In short, in his view, the aim is to see how better results and better health can be achieved for the beneficiary populations with the funds available.

Pertinence of the recommendations to ensure the sustainability of the experiment

The question of institutional arrangements and incentives for service providers, at times forgotten in the discussions on health system reform in Cameroon, is at the center of the spirited discussions held by the community of health systems specialists, such as doctors from different health districts, policy makers, and other experts representing development partners, including the World Bank.

A strong trend has emerged indicating that results-based financing offers a promising method for enhancing the production of Cameroon’s health services. This approach, which receives support from the World Bank through the Health Sector Support Investment Project (PAISS) in Cameroon, is “a financing strategy that materialized through a contractual relationship between various actors and through which service providers and health facilities are remunerated financially or in kind based on the achievement of objectives,” said Gaston Sorgho, head of the project team in the Cameroon country office. “It is distinct from traditional input-based financing whereby health facilities receive the inputs necessary for their functioning without any contractual obligation to produce results.”

Results-based financing thus facilitates the financing of health care and health services based on the performance of health facilities and on previously defined indicators. This strategy can serve as a catalyst and help bring about a profound transformation of the public sectors in low-income countries. This is reflected in this strategy, for example, by the emphasis placed on certain measures that had been overlooked in previous reform efforts and that could be effective, such as better separation of functions and improved structuring of relationships between the different actors in a health system.

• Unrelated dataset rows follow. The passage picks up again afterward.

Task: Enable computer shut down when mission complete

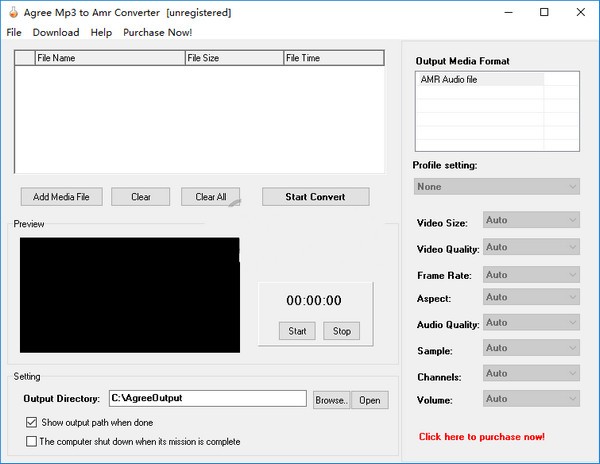Action: tap(31, 441)
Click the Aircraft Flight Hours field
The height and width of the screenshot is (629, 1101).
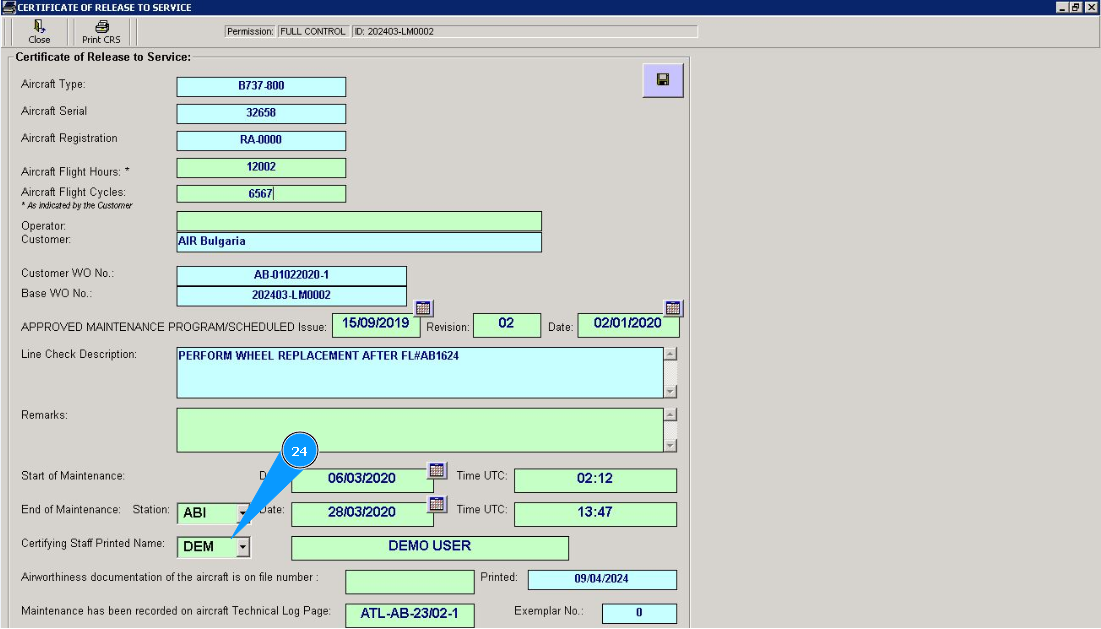click(261, 168)
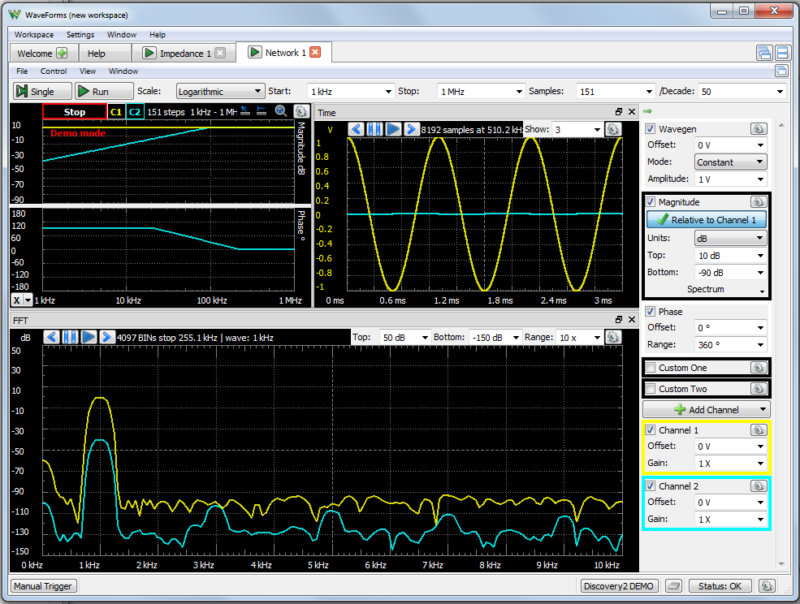Enable the Custom One channel checkbox
The width and height of the screenshot is (800, 604).
point(651,367)
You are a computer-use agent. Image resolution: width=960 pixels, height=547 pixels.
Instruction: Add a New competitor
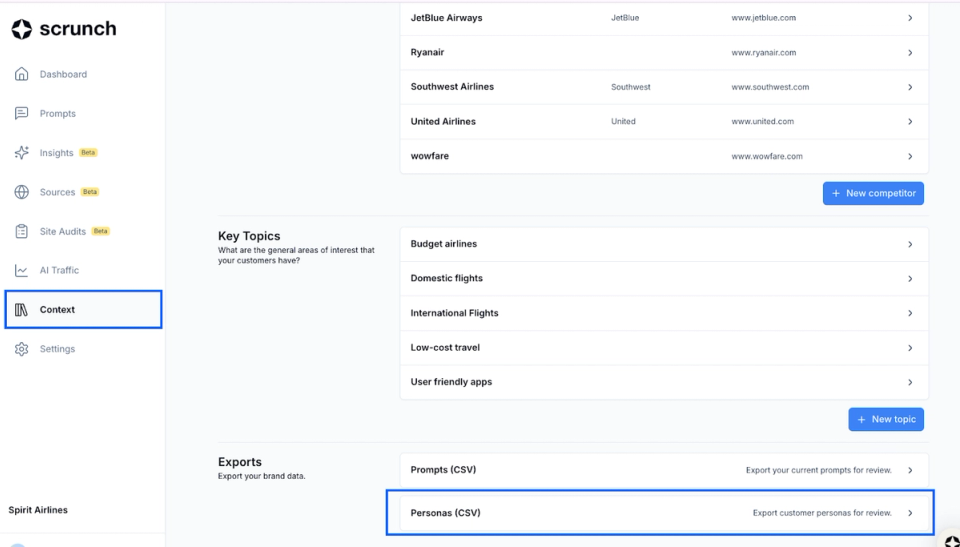[873, 193]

However, the conclusions reached at the forum highlighted that several preconditions must be considered in order to envisage the success of this type of strategy in the Cameroonian context. The first challenge, and the one most frequently raised in the discussions, remains institutionalization of the strategy, in other words, ensuring its sustainability, which involves integrating this strategy into budgetary and public finance frameworks, procurement regulations, and legislation and other decrees setting forth the prerogatives of public missions.

It is already clear that there is optimism about the future, as evidenced by the resolve expressed by Mr. André Mama Fouda, Minister of Public Health, regarding the prospects for RBF, “We have high hopes for the future of results-based financing in Cameroon.”